Development and function of dendritic cells in health and disease.

The life history of dendritic cells (DC) is now established from their origins from bone marrow stem cells, their distribution through blood to the tissues, and their movement via afferent lymph to lymph nodes for the initiation of immune responses. Bone-marrow stem cells, and occasional stem cells in peripheral blood (about 1 per 10(5) mononuclear cells), can give rise both to DC and macrophages (MO). In addition to stem cells in blood, after short-term culture of mononuclear cells, three major morphologic types of DC can be separated (types I-III), which probably represent the maturational pathway of this cell type; type II cells resemble tissue DC such as Langerhans cells and type III have a veiled morphology similar to that seen in cells of afferent lymph and in the interdigitating cells of the paracortex of lymph nodes.

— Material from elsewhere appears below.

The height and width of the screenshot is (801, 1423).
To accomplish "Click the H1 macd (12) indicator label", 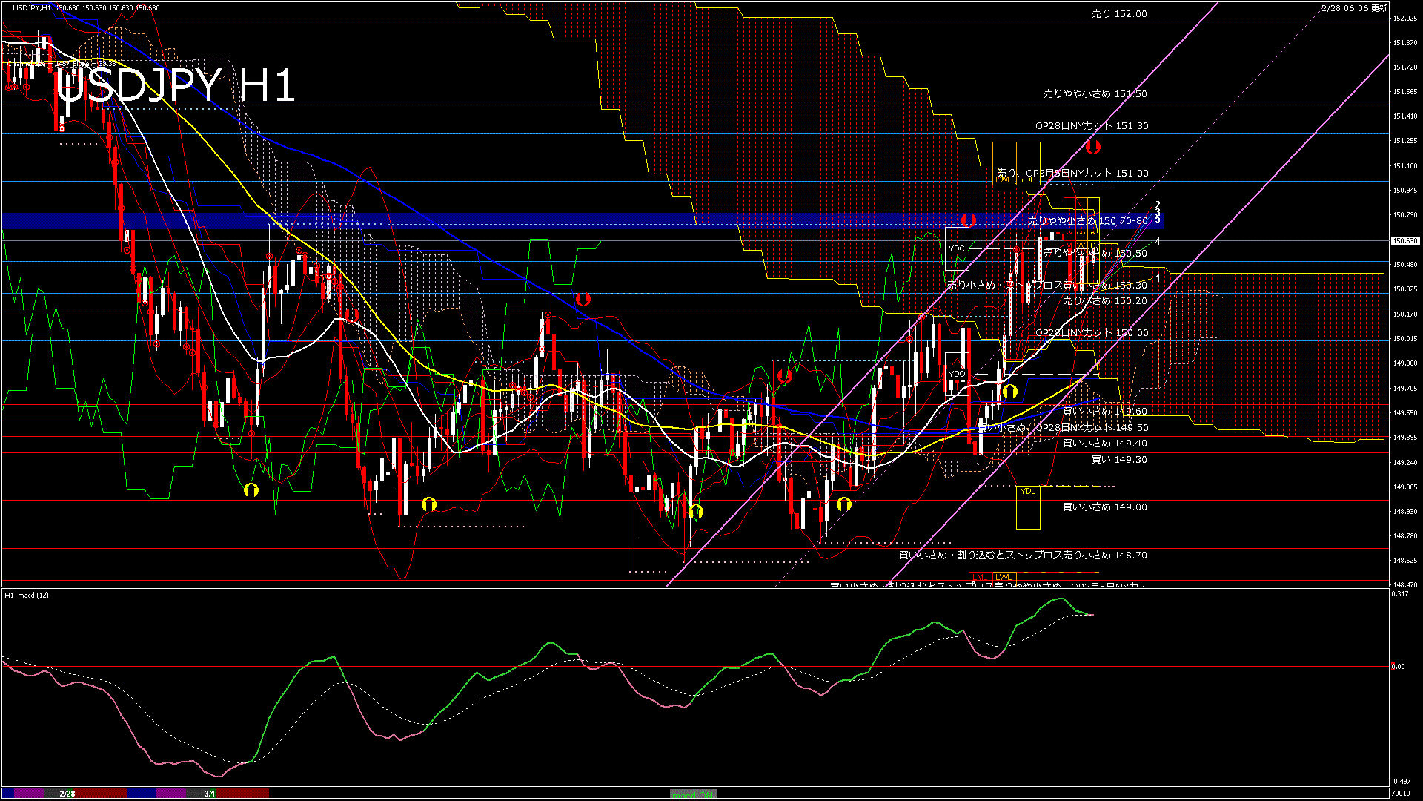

Functionally, DC cultured from peripheral blood are able to acquire large antigens and process them like Langerhans cells of the skin. They can also present antigens to stimulate primary T-cell responses, a property associated with lymph node DC. In tissues, DC appear to act as outposts of the immune system, acquire antigens, and, particularly in primary responses, carry the antigens to lymph nodes where they initiate T-cell responses. In secondary responses, activation of memory T cells in the periphery and the acquisition of antigen/antibody complexes by follicular dendritic cells of the lymph node follicles, which stimulate B cell memory, may be more important pathways for immune activation. DC may play a role in the development of many immunologic diseases including cancer, autoimmunity, and acquired immunodeficiency syndrome (AIDS).